Jonathan Wootliff – Less than two years ago few people knew about biofuels. Today, Indonesians are struggling to cope with the escalating costs of daily essentials, like rice, as the amount of agricultural land being used to produce this new source of energy increases.

A combination of skyrocketing oil prices and the need to find alternatives to climate changing fossil fuels is driving this new biofuel obsession.

Environmentalists are becoming increasingly worried about the adverse impacts this will have on the country's rapidly diminishing rainforests.

It's a cruel irony that biofuels, which were developed as an alternative to greenhouse gas-emitting petroleum, threaten the environment.
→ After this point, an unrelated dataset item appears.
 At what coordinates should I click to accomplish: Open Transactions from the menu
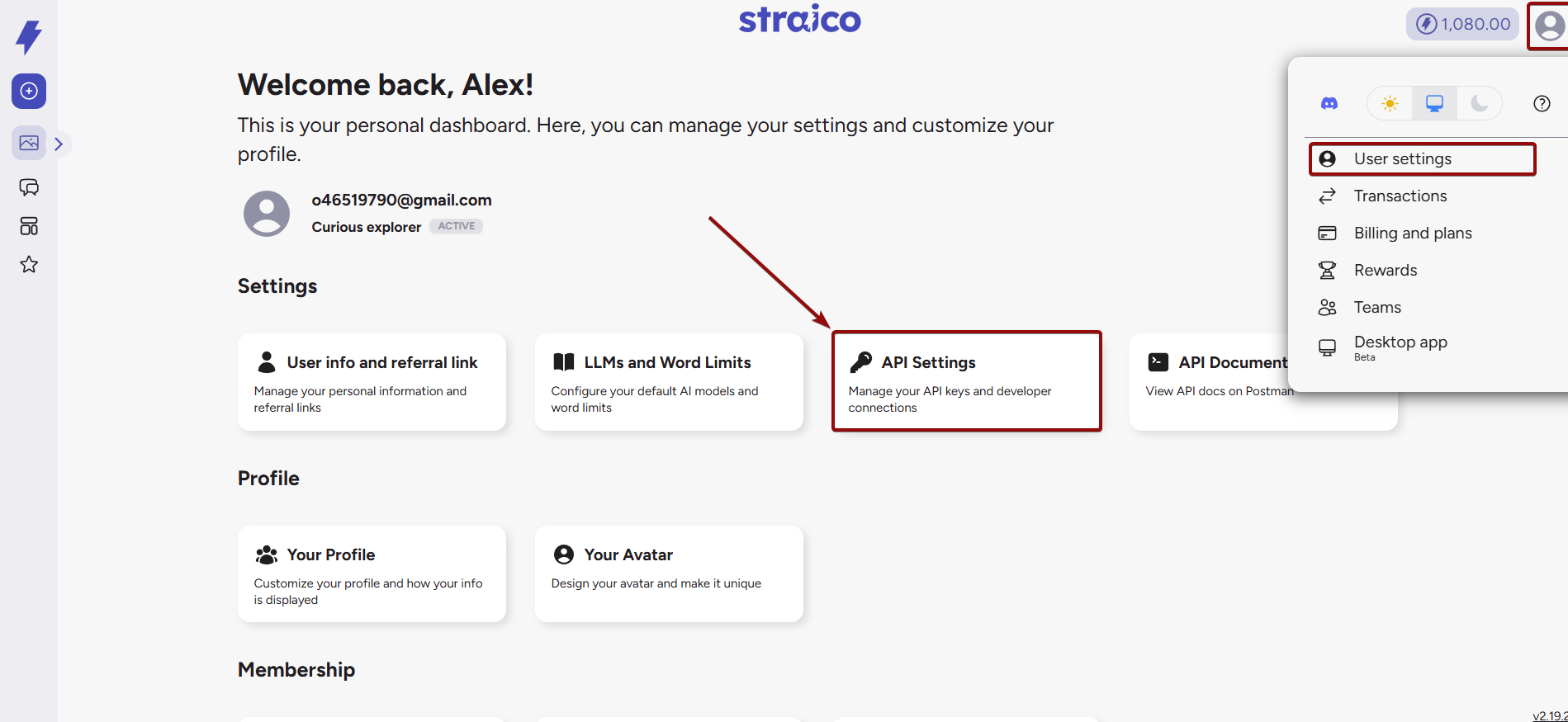pos(1400,196)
Experts fear that the attractive revenues derived from biofuels will result in a surge toward the conversion of conservation-rich land.
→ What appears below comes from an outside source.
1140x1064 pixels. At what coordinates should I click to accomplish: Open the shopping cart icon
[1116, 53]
Land use in Indonesia is already complicated and muddled without this additional burden. An airplane view of much of Sumatra and Kalimantan shows a scarred and chaotic landscape.

The rate of forest loss is accelerating. On average, about a million hectares a year were cleared in the 1980s, rising to about 1.7 million hectares per year in the first part of the 1990s. Since 1996, deforestation appears to have increased to a devastating annual average of two million hectares.
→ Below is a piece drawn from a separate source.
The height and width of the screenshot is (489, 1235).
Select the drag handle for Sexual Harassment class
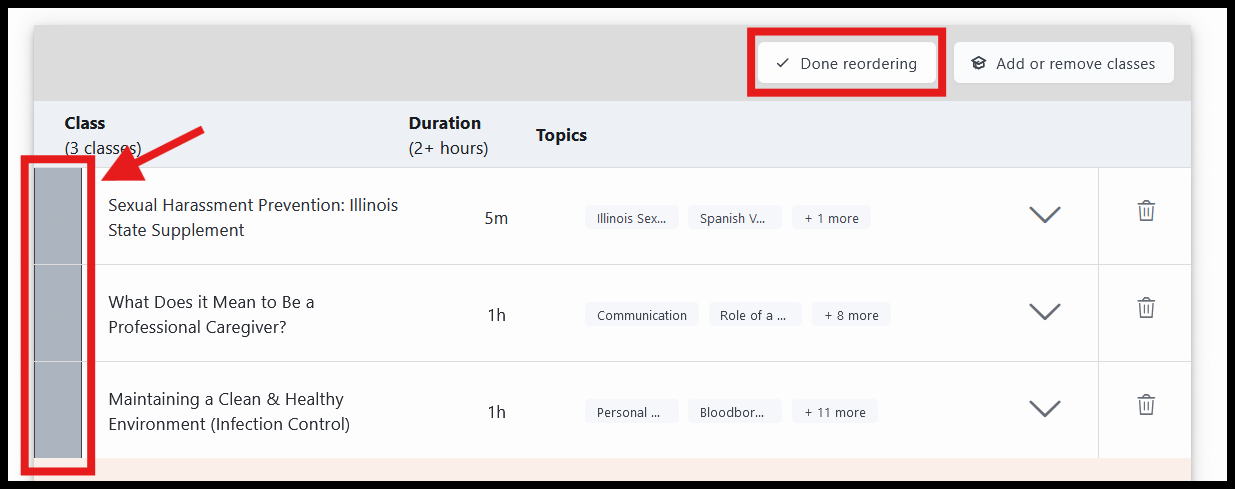pyautogui.click(x=58, y=216)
Opportunistic planting of oil palm by misguided farmers on land that cannot sustain the crop often results in vast abandoned areas reminiscent of desserts.

Although outlawed, slash and burn practices continue to cause massive fire destruction, and illegal logging abounds at an alarming pace.

In spite of sound forestry and environmental laws designed to protect high conservation value forest, the habitats of some of the world's most precious and threatened species are going fast. According to environmental NGO Greenpeace, the country's forests are disappearing at the rate of three hundred soccer pitches every hour.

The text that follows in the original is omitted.